The NET, despite going lemmingly along with the others’ interpretation, has a helpful note:
Grk “if they shall enter my rest,” a Hebrew idiom expressing an oath that something will certainly not happen”
This confirms my suspicions. The utterance is not a complete sentence. It is an elliptical version of such Hebrew oaths as Solomon’s in 1 Kings 2:23, “May God deal with me, be it ever so severely, if Adonijah does not pay with his life for this request!” — which would be abbreviated to “If Adonijah does not pay with his life!”
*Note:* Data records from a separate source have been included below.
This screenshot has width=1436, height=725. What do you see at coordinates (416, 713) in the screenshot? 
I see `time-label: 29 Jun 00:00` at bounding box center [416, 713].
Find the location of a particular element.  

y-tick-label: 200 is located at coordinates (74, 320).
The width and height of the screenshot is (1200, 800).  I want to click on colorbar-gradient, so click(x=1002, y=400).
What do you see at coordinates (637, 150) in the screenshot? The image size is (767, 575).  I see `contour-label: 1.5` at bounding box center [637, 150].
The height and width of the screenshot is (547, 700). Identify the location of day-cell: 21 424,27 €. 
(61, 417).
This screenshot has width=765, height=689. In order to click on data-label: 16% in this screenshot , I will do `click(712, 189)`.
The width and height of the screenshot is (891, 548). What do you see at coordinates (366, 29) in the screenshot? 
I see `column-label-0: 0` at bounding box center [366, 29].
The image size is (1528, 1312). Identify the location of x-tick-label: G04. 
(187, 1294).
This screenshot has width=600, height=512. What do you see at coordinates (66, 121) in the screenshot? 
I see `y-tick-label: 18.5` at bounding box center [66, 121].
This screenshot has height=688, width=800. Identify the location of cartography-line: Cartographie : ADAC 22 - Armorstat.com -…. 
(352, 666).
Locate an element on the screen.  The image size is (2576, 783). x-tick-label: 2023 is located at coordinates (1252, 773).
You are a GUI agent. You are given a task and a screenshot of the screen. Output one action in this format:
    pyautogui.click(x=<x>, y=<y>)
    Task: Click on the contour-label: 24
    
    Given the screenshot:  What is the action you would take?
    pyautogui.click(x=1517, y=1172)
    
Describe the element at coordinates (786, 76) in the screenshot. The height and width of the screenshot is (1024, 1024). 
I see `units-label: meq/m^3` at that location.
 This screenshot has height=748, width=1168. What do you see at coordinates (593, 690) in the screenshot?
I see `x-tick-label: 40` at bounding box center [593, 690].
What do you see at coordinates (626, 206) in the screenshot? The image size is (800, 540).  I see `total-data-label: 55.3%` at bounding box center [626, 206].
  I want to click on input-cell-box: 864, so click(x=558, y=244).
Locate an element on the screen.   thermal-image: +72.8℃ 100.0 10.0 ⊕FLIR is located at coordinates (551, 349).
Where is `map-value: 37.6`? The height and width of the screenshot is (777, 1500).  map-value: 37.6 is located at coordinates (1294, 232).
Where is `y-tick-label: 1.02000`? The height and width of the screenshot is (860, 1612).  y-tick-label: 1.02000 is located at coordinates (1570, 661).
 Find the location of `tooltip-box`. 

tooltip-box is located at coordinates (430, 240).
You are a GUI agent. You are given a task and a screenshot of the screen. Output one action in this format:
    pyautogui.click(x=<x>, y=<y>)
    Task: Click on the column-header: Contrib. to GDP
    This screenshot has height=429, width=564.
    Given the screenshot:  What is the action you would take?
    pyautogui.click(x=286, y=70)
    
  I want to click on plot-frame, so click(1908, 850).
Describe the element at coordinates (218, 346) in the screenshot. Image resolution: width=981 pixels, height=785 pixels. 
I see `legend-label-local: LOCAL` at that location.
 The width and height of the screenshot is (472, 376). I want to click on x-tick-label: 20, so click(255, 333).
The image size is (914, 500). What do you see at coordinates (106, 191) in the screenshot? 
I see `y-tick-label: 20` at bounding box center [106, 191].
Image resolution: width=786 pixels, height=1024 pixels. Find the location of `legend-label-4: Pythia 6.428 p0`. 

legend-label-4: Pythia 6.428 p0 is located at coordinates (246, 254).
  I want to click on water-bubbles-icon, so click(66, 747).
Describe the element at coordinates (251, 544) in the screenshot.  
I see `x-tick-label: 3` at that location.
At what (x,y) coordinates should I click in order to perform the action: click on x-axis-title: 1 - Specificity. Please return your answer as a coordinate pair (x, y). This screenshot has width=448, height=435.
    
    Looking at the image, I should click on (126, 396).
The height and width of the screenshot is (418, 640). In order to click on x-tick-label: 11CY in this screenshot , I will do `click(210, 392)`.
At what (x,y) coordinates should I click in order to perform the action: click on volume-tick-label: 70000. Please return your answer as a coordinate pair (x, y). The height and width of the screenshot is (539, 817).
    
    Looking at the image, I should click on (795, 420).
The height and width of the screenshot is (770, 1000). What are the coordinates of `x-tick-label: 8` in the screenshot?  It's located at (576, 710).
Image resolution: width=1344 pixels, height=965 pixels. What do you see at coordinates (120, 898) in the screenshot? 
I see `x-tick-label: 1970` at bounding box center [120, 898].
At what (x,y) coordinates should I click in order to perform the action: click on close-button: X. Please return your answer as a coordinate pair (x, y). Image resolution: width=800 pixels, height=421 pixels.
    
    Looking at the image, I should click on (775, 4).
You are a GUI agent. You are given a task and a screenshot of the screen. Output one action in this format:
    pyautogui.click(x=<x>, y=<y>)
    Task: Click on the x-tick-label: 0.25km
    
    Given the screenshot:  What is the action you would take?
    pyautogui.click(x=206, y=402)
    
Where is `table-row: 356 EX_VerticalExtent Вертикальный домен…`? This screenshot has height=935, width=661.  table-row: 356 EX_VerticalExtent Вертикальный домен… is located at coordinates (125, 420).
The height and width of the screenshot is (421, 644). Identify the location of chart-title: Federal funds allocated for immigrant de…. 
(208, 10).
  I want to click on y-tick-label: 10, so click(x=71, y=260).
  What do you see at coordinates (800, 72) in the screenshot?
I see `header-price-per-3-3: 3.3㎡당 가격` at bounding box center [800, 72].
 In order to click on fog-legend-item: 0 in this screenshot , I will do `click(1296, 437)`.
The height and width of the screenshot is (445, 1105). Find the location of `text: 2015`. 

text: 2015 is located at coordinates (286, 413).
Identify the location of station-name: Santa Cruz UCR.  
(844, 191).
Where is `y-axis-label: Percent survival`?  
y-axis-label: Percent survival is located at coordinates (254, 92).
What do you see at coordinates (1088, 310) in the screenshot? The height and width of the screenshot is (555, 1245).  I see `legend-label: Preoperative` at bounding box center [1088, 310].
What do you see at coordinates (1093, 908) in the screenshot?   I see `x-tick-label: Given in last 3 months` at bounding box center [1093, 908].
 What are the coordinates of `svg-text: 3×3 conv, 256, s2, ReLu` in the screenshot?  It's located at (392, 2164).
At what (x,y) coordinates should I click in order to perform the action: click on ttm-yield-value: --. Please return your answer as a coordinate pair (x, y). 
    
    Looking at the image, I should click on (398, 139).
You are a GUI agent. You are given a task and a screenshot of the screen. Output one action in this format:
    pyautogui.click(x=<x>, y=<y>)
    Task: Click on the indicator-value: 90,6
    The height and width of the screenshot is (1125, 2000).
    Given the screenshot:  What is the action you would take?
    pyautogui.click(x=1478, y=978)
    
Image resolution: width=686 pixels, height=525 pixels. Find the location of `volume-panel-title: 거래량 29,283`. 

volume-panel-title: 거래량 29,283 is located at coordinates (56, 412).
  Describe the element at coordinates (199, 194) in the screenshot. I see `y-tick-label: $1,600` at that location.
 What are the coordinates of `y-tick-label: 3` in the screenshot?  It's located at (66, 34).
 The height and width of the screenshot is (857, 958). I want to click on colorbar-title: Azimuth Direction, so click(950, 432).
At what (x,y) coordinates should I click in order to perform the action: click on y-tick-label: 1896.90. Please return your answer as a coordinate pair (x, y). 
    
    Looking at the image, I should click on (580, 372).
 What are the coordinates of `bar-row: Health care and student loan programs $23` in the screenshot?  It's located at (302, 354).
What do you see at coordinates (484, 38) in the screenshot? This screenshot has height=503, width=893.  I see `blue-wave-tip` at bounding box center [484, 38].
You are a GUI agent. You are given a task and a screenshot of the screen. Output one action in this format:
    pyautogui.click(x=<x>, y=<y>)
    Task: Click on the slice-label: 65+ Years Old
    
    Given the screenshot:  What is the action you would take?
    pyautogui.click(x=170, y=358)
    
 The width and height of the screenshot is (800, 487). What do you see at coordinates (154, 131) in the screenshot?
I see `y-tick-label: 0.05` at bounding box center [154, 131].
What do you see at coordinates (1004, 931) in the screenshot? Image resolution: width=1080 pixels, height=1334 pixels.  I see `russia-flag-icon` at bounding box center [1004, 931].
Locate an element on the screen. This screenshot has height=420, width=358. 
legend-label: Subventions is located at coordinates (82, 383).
Thus, the text does not say “they shall never.” There is, in fact, no negative at all. And it is because of this that the author of Hebrews is then able to reason as he does in 4:6-7:
“If they shall enter my rest” — since it remains that some enter into it, and those who had the gospel preached to them earlier did not enter in because of disobedience, again he defines a certain day, ‘Today’…
In other words, the author of Hebrews takes a passage that was using a Jewish idiom for an oath, and turns it into …a wish, perhaps? At any rate, “If they shall enter” remained to be fulfilled, since the wilderness generation did not enter. So God extends the deadline and the author of Hebrews exhorts Jewish believers to persevere and not apostatize as the wilderness generation did. The argument makes sense, though what Hebrews does with ei eiseleusontai, the Jewish oath form, must be considered another instance of NT exegesis that modern pastors cannot get away with imitating.
Note well: you cannot get the argument from the usual English Bibles. Try to follow the logic from 4:5-6 in the ESV, for instance:
“They shall not enter my rest.” Since therefore it remains for some to enter it…
What sort of reasoning is that? Why the “therefore”? Try it with some other English examples: “They shall not eat pork.” Therefore it remains that someone shall? How so? But when we understand the Hebraic idiom, the logic makes sense.